• _WHAT THE EXERCISE ASKS_
From the first line of the data below, copy each line up to the one containing "Viewport: 399px width, 467px height.", and include that line too.

Dataset entries
————
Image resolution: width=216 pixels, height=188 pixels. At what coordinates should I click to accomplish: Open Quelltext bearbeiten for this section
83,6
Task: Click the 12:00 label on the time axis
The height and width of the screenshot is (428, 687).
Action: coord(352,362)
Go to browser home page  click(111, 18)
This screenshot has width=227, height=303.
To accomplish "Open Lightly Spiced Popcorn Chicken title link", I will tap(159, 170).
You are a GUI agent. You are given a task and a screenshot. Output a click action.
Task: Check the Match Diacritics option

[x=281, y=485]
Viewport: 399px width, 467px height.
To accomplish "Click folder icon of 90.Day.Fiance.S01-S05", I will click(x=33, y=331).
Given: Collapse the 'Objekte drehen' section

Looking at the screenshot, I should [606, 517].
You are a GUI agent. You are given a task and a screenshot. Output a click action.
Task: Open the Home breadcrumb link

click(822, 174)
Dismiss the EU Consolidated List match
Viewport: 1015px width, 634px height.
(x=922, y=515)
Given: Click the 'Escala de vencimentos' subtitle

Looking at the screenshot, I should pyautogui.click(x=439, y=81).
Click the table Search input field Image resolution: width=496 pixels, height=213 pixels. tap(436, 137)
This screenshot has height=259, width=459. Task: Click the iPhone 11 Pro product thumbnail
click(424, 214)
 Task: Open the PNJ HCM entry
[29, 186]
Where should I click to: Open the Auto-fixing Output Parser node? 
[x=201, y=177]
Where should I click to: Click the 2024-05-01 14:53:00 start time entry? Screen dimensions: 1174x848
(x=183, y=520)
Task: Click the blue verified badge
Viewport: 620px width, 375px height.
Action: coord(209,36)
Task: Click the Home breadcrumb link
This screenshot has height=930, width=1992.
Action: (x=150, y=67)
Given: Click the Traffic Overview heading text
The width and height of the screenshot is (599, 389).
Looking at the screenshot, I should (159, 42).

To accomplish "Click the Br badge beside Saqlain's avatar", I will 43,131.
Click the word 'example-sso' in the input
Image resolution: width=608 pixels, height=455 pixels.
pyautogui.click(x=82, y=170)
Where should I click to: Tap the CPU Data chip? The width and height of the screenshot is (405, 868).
————
• _SOLUTION_
Image resolution: width=216 pixels, height=188 pixels. At what coordinates should I click to accomplish: Open Quelltext bearbeiten for this section
83,6
Task: Click the 12:00 label on the time axis
The height and width of the screenshot is (428, 687).
Action: coord(352,362)
Go to browser home page  click(111, 18)
This screenshot has width=227, height=303.
To accomplish "Open Lightly Spiced Popcorn Chicken title link", I will tap(159, 170).
You are a GUI agent. You are given a task and a screenshot. Output a click action.
Task: Check the Match Diacritics option

[x=281, y=485]
Viewport: 399px width, 467px height.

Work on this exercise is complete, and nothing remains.